How Long Can a Flight Be Delayed Before Compensation is Available?

The Biden administration announced on April 24, 2024, that all airlines are now legally required to give you a full refund for your flight ticket if your flight is significantly delayed and you decline alternative transportation or travel credits offered by the airline.

A “significant delay” refers to a domestic flight delayed by more than three hours or an international flight delayed by more than six hours. 

A full refund is also required when you experience other significant changes to your original flight itinerary, like a departure or arrival from a different airport than what was originally scheduled.

The 10 major U.S. airlines will also provide you with a meal, a meal voucher, or cash for a meal if your flight is delayed by three hours or more due to controllable circumstances.

But there are a few small policy variations from one carrier to the next that you should keep in mind before you take to the skies. 

Here’s a look at some of the highlights (and lowlights) from the four largest U.S. airlines’ flight delay compensation policies.

American Airlines delayed flight compensation

American Airlines’ flight delay policy guarantees that you will be rebooked on the next available flight. If there’s no available American Airlines flight until the following day, you will be rebooked on one of the carrier’s 24 partner airlines.

If you're facing an overnight delay away from your city of residence, you can ask American Airlines for:

  • A hotel voucher or reimbursement for “reasonable hotel costs” if no voucher is available 
  • Arranged transit to and from an approved hotel, a transportation voucher, or reimbursement for out-of-pocket transit expenses

If you're delayed three hours or more after the scheduled departure, you are entitled to meal vouchers.
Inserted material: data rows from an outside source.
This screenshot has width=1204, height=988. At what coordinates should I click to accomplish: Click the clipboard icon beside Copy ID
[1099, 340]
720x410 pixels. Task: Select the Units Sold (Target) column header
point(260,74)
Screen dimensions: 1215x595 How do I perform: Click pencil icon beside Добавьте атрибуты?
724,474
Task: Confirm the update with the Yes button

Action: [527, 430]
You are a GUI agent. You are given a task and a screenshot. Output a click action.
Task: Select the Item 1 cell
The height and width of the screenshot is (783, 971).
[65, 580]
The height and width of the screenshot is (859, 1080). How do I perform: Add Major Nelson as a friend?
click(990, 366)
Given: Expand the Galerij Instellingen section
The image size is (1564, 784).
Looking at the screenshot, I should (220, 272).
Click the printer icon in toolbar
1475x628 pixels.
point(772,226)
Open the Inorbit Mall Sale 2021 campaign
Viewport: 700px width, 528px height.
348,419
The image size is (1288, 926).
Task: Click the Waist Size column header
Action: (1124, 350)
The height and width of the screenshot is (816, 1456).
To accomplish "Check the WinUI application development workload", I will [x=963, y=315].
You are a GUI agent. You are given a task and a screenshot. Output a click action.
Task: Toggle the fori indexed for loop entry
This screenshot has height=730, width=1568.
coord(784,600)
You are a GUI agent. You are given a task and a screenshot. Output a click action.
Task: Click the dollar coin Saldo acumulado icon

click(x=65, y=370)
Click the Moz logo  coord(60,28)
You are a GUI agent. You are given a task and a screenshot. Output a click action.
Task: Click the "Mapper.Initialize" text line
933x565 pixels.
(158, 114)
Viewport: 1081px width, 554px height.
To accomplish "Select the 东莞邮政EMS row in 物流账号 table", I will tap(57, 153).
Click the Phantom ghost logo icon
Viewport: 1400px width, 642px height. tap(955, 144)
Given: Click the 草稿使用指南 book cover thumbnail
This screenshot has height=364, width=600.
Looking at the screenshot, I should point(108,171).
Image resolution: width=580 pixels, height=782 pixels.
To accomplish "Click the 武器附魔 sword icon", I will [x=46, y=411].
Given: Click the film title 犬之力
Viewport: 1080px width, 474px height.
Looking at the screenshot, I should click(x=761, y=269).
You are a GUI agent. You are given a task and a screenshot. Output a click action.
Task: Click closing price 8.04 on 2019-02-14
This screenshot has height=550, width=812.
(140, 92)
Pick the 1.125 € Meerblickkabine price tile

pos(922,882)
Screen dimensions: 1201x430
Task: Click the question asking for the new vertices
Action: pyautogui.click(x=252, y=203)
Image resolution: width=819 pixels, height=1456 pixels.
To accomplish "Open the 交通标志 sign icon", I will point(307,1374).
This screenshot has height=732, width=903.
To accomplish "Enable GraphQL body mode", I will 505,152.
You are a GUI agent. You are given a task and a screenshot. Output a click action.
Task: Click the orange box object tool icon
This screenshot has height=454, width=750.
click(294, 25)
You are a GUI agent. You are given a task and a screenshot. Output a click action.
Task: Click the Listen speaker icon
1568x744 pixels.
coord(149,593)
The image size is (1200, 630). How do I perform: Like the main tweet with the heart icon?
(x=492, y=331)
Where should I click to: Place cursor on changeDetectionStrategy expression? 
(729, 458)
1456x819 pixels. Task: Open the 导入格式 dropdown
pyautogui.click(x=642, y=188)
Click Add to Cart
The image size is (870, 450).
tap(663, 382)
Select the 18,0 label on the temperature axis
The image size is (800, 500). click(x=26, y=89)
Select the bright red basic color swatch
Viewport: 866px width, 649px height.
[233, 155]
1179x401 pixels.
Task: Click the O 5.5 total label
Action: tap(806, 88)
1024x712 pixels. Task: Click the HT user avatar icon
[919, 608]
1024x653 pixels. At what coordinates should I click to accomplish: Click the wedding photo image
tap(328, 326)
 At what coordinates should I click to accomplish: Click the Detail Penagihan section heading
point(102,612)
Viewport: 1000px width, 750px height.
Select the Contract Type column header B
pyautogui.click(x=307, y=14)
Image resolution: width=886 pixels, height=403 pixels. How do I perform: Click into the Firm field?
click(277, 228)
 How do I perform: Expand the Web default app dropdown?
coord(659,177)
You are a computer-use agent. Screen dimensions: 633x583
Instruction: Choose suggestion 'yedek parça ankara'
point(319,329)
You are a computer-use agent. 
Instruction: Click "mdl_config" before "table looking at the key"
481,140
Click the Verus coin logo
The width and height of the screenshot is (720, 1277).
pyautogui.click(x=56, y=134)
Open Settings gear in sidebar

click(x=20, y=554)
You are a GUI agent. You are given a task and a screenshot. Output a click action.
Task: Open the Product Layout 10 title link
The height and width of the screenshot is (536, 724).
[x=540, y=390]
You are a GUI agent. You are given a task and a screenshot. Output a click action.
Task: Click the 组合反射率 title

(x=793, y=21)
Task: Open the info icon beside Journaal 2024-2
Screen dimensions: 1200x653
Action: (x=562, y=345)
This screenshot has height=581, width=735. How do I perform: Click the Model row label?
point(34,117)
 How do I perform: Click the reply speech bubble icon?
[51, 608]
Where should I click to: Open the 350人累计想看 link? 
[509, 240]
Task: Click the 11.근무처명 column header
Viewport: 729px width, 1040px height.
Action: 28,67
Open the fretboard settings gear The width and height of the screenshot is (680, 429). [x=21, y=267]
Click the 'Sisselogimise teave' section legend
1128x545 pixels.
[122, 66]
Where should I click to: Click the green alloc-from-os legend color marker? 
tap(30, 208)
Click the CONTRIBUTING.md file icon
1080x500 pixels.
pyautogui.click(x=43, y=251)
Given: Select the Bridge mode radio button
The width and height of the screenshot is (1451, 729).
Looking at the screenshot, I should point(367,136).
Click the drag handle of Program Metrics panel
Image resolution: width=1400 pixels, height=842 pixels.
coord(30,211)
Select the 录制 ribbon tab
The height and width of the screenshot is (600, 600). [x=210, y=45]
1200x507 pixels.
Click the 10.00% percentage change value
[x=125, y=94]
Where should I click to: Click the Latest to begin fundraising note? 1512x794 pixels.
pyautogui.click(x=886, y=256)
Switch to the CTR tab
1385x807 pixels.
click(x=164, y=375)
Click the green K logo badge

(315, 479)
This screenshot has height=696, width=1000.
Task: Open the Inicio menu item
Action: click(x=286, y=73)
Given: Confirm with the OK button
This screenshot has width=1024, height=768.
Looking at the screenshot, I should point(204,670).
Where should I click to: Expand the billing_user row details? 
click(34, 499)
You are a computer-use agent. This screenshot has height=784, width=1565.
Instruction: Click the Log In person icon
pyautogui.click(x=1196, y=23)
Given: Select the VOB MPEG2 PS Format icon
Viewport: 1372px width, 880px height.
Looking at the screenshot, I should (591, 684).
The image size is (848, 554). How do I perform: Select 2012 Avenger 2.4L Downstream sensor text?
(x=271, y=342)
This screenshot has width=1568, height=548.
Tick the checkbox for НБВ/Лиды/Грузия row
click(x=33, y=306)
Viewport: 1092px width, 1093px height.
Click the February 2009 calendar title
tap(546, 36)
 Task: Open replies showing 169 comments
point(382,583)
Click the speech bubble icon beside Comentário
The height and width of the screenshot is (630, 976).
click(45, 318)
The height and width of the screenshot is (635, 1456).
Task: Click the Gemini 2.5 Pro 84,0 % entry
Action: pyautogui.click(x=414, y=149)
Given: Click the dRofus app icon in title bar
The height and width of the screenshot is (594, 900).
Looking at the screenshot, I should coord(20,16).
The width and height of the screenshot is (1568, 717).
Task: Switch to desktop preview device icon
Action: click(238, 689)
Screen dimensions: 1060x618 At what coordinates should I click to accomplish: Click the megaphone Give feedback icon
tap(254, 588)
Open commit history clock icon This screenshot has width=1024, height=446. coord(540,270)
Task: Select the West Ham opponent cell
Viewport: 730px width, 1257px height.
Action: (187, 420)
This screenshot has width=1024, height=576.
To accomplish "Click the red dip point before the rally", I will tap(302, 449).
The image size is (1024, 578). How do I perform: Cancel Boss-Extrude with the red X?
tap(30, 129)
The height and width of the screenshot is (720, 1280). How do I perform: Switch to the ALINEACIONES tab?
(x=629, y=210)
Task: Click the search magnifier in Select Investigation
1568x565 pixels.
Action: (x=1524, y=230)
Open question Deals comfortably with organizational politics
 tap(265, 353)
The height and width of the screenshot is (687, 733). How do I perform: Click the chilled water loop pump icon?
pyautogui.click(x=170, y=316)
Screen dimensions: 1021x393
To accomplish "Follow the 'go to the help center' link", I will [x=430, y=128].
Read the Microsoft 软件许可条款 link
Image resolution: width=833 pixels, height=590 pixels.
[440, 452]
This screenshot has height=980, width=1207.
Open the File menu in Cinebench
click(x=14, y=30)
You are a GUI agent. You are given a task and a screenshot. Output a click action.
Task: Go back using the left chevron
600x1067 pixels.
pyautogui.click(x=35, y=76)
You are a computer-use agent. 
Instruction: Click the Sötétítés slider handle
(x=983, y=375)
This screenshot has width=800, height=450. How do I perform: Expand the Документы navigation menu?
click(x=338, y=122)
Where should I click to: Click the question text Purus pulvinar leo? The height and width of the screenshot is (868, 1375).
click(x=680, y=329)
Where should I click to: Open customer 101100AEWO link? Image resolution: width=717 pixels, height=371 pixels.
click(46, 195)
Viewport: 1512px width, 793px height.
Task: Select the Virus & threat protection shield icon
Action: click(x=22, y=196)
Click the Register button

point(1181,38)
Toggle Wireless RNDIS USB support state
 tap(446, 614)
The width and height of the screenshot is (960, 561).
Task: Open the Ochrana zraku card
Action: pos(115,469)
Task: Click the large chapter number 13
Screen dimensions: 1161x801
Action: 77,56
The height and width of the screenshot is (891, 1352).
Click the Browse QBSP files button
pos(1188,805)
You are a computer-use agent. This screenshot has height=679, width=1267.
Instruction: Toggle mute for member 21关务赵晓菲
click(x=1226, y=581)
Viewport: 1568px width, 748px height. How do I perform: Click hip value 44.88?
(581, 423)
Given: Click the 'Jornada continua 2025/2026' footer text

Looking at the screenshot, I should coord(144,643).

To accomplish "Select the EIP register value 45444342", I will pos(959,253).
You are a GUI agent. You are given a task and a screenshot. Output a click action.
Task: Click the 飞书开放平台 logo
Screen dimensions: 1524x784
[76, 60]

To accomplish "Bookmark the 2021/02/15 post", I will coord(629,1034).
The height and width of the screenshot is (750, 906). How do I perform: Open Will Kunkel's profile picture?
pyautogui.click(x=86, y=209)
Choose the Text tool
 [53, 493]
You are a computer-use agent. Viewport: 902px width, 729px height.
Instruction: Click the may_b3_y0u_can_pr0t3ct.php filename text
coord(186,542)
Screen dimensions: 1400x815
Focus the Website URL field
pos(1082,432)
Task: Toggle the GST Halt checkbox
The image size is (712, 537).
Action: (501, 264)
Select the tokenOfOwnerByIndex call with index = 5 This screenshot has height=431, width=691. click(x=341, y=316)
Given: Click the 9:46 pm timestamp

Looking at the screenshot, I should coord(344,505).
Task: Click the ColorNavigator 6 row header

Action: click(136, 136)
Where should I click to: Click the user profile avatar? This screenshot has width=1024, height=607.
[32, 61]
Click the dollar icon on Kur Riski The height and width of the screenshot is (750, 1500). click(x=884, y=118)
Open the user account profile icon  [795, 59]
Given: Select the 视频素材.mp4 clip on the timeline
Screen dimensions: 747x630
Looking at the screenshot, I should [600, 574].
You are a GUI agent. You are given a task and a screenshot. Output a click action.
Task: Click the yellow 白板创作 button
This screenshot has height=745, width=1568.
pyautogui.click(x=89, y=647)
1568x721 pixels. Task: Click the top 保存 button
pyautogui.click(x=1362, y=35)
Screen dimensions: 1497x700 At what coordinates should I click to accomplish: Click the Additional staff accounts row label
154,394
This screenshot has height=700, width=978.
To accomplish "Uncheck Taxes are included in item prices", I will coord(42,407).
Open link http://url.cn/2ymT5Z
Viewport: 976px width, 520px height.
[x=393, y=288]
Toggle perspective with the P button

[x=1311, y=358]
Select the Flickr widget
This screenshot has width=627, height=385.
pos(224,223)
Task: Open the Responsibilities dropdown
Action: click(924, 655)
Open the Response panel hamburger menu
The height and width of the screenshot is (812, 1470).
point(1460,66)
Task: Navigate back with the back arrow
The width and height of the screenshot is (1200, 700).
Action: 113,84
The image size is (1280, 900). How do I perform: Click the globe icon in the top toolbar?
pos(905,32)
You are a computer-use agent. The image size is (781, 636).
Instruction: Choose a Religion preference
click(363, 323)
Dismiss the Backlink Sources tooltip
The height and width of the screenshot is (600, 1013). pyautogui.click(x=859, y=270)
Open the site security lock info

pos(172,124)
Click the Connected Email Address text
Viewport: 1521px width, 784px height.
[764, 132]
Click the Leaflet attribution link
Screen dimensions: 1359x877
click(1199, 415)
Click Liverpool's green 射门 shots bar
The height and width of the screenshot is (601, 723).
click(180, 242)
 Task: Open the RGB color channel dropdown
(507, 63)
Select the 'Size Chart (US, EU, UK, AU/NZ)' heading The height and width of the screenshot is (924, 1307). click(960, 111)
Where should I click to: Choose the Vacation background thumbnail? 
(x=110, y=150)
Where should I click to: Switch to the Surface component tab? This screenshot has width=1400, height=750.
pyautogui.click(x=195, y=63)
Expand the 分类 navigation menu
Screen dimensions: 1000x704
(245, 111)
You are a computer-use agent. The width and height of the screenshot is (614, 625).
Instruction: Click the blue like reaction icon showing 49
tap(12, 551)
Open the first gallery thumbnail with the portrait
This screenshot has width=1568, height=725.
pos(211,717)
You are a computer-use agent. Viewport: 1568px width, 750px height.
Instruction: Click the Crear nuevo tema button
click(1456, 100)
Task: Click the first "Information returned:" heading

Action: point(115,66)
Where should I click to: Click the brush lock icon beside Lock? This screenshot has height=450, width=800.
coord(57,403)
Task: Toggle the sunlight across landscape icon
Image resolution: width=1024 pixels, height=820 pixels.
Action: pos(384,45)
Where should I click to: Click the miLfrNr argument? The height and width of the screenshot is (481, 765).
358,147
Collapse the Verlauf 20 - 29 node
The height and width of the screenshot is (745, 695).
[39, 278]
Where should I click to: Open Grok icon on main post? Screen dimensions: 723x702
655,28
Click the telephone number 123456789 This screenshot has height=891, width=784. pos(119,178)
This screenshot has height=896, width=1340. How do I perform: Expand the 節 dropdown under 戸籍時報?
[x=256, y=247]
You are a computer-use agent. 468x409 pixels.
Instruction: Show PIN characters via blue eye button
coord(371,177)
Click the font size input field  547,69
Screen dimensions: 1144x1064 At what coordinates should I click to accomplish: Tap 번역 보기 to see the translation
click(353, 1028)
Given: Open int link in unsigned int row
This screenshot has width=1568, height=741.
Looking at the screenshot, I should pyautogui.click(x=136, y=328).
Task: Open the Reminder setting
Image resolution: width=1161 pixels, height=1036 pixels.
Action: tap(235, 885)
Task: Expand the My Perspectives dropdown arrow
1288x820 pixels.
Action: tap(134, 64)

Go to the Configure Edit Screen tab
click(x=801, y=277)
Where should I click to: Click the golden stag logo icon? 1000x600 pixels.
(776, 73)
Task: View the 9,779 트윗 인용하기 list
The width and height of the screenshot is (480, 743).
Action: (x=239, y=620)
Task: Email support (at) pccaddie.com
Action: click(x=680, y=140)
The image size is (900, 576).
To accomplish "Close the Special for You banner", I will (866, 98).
However, the policy does not mention reimbursements for out-of-pocket expenses.

The airline will provide snacks and water to you during onboard (tarmac) delays of more than two hours.

Delta delayed flight compensation

The Delta flight delay policy provides a meal or meal voucher if your flight is delayed by three or more hours.

Delta representatives may also provide you with gift cards, travel vouchers, and SkyMiles for “passenger inconvenience when individual circumstances warrant doing so.”

It’s unclear what type of qualifying circumstances might warrant this extra compensation, but it’s worth approaching a Delta rep and asking if those comp types are available in the event of a significant delay. 

If your flight is delayed, the airline does guarantee that it will automatically rebook you on the next available Delta flight, or a flight operated by one of its partners, at no cost.

If you’re delayed away from your home or destination overnight, Delta will provide:

  • Complimentary hotel accommodations and transit to or from the hotel
  • Reimbursement for reasonable hotel and transit costs if a Delta-contracted hotel is not available
  • A credit based on the value of a Delta-contracted hotel rate if accommodations are unavailable

Southwest delayed flight compensation

The Southwest flight delay policy provides compensation comparable to American Airlines and Delta. The airline will rebook you on the next available Southwest flight. If you decline, the airline will issue a refund for the unused portion of your ticket.

Some policy details include: 

  • For controllable delays of three hours or more within the airport, Southwest will provide a meal voucher or meal reimbursement. Additionally, Southwest representatives may offer complimentary snacks and beverages.
  • In the event of a controllable flight delay or cancellation that causes an overnight delay, Southwest will arrange accommodation near the airport or honor reasonable reimbursement requests.
  • In the event of an uncontrollable overnight delay, Southwest will attempt to arrange a discount for nearby accommodation.
  • If your flight arrives three or more hours after its scheduled arrival time due to a reason within Southwest’s control, you can submit a request for a Southwest LUV voucher worth $75 or more. This voucher can be used to purchase travel through Southwest.
  • Southwest doesn’t belong to an airline alliance. So, while Southwest will rebook you on one of its flights for free in the case of a significant delay, it can’t rebook you on a partner airline.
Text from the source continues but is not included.